Figure 3. HBEGF mimicked FGF23 function on targeted gene expression in WT mice.

50 ng/g, 250 ng/g and 500 ng/g body weight of rhHBEGF 1 h administration in 8-week old female WT mice robustly induced kidney expression of (A) Egr1 mRNA, with a higher induction in 250 and 500 ng/g groups. (B) Cyp24a1 mRNA increased in 250 ng/g and 500 ng/g dosage groups and had a significantly increase in 500 ng/g compared to 250 ng/g. There were no significant changes in (C) Cyp27b1. rhHBEGF or saline was injected into KL-null mice and compared to WT littermates. 1-hour post-treatment, rhHBEGF administration markedly increased (D) Egr1 mRNA expression (184-fold, P<0.01). (E) Cyp24a1 mRNA, modestly elevated in KL-null mice, demonstrated a further increase in KL-null HBEGF injected mice (10-fold, P<0.01).
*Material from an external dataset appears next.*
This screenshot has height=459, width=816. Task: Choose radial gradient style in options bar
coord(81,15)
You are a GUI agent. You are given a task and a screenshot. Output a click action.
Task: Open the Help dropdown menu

In the KL-null group, (F) Cyp27b1 mRNA was 13-fold higher compared to WT-saline injected mice (P<0.01) and were partially corrected to 5-fold after rhHBEGF treatment (P<0.01) (*P<0.05, **P<0.01 versus saline control mice. ##P<0.01 versus 50 ng/g rhHBEGF or KL-null saline treated mice. $ P<0.05, versus 250 ng/g rhHBEGF. N=4–6. ‘Sal’, saline. ‘KL’, KL-null).